I was happy to reassure her that she was not wrong to be enthusiastic, and that factually most veterinarians are thriving in the profession. The recent findings of the fourth Merck Animal Health Veterinary Team Study (2024) identified that greater than 53% of participants state that they have high levels of wellbeing and are flourishing, which occurs when a person is in positive emotional state and functions optimally in all areas of life.

This study found that veterinarians experience similar levels of burnout compared to the U.S. general population, with 82% of veterinarians reporting low to medium levels of burnout. It is imperative to note that burnout is the result of stress that arises in the workplace, from how work is done and not from the employee themselves. It is important that practices cultivate healthy workplace cultures by welcoming emotions into the workplace and managing them for the benefit of all team members. Additionally, practice leaders should tailor work that aligns with the strengths of each employee and create ongoing personal growth and development opportunities. These components, along with regular one-on-one conversations with team leaders, will help to create workplace engagement. These strategies are antidotes for burnout.

This study did identify some mental health risk factors, mainly that about 10% of veterinarians are suffering from serious psychological distress. These individuals are disproportionately younger professionals. The findings highlight the opportunity to provide increasing support to our newer colleagues by normalizing discussions about challenges and struggles, offering and encouraging the use of employee assistance programs and ensuring health insurance coverage for mental health services. Given that student debt negatively impacts wellbeing, it is helpful for practices to provide a financial advisor to work with teams around financial planning, debt repayment and budgeting.

Another fallacy that is often repeated is that large numbers of veterinarians are dissatisfied and either leaving clinical practice or the profession altogether.
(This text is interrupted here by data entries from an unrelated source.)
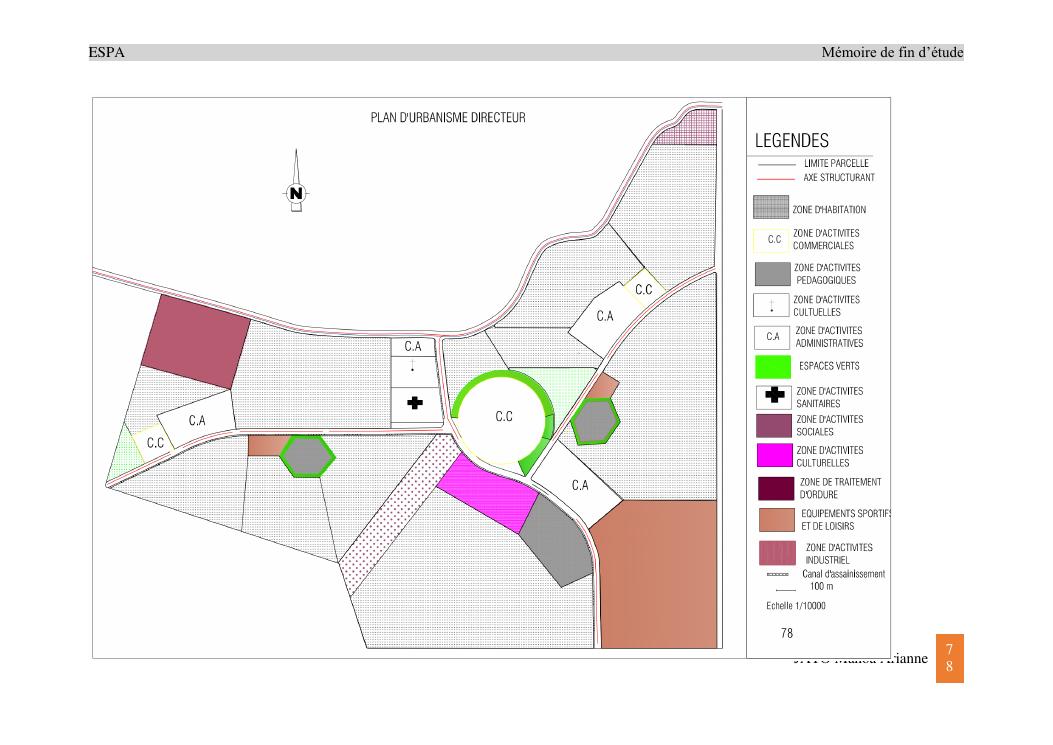Screen dimensions: 1053x745
Task: Select the black cross icon in the legend
Action: tap(772, 397)
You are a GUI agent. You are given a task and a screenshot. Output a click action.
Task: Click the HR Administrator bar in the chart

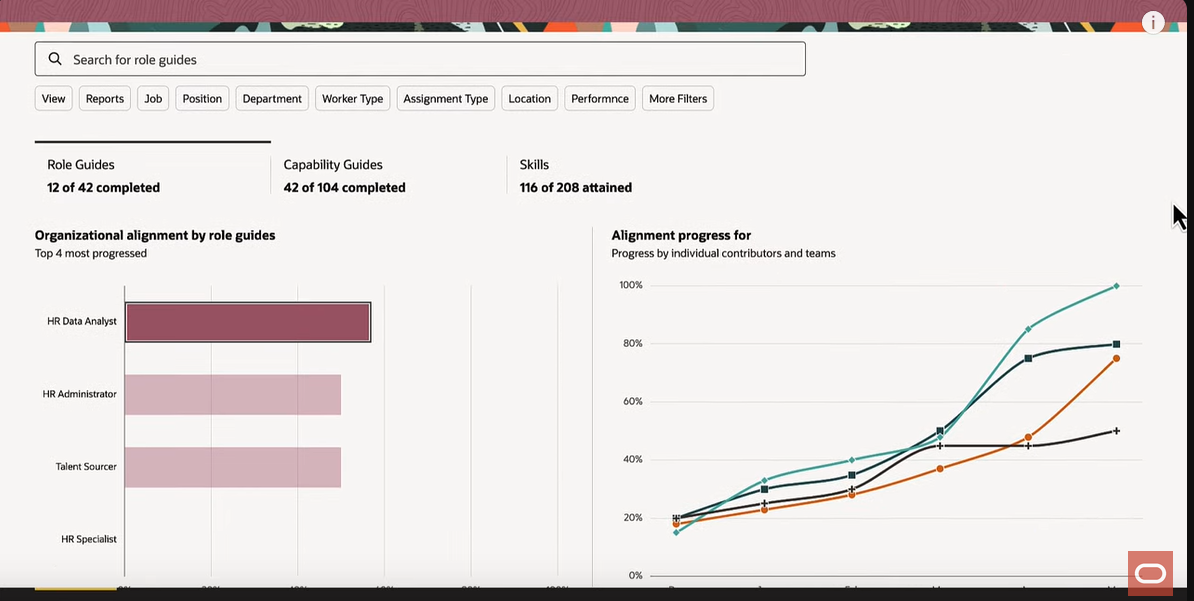point(232,394)
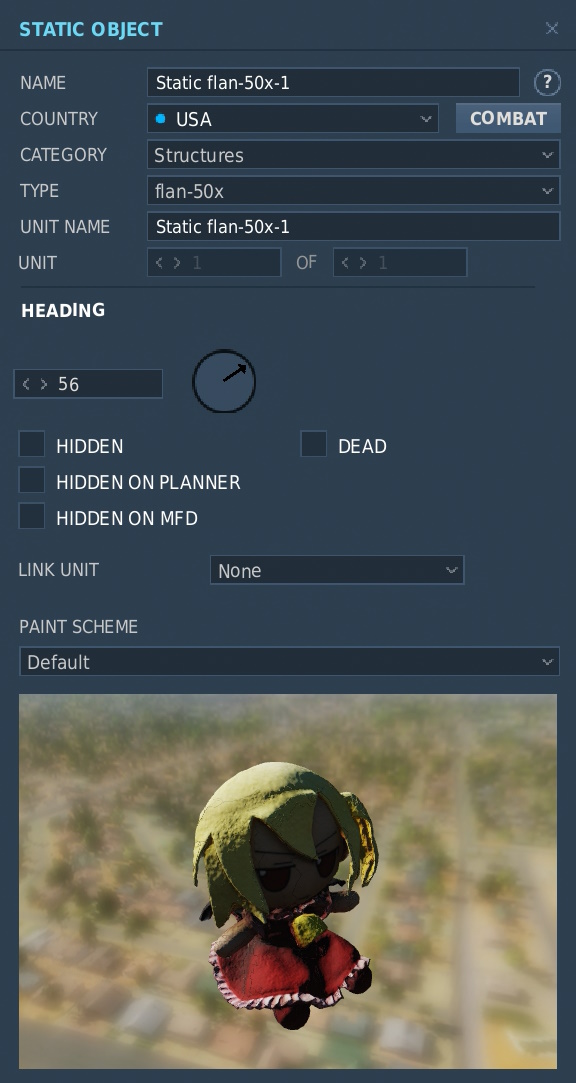The height and width of the screenshot is (1083, 576).
Task: Open the TYPE flan-50x dropdown
Action: coord(354,191)
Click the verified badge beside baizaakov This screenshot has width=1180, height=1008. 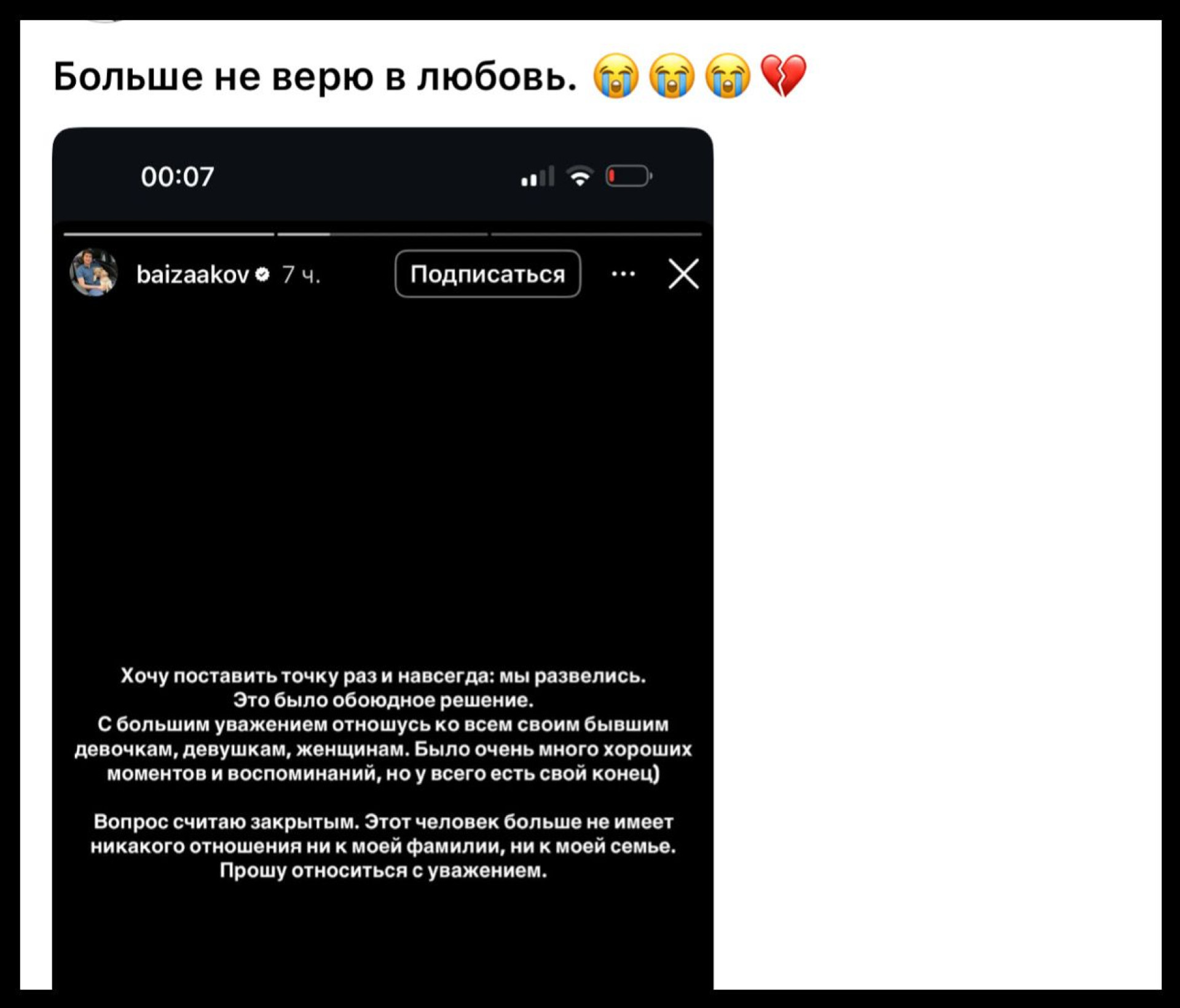[262, 274]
As identified in 2024 Merck Wellbeing Study, 74% of study participants report being somewhat or extremely satisfied with their careers. In that report, less than 2.5% of veterinarians under the age of 55 reported an intent to leave the profession in the last two years. This aligns with findings in the 2026 AVMA Economic State of the Veterinary Profession, which found that 73% of veterinarians were satisfied to very satisfied with their jobs, compensation and lifestyle. This survey found that 9.3% of veterinarians were considering leaving the profession for non-retirement reasons; this sentiment was highest in veterinarians that graduated between 2000-2009.

Idiosyncratically, satisfied respondents in the Merck study believed that they were the outliers. They perceived that 35% of their colleagues are dissatisfied to extremely dissatisfied in their work and that only 43% were satisfied. This is another example of the damage being done by the echo chamber.

What are possible unintended consequences of perpetuating one-sided conversations around Veterinary mental health and career satisfaction? The first could be a negative view of the profession by those interested in a future Veterinary career. How might the current narrative adversely impact  attraction and retention of a diverse and qualified pool of Veterinary school applicants?

The second is the potential that the profession will buy into the views promoted within the echo chamber and that this will lead to self-fulfilling beliefs. These narratives might already be clouding professional perception; as identified in the 2024 Merck Wellbeing Study veterinarians underestimate the degree of professional satisfaction experienced by their colleagues.

Rather than perpetuating the current echoes around mental health and Veterinary career dissatisfaction, I challenge each of us to broaden our perspectives to tell a different story:

Veterinary medicine is one of the few professions that provides joy through profoundly improving lives-both human and animal! It is overwhelmingly filled by practitioners who are happy and find deep meaning and satisfaction in their daily work, be it clinical, research, government, industry or as an innovator.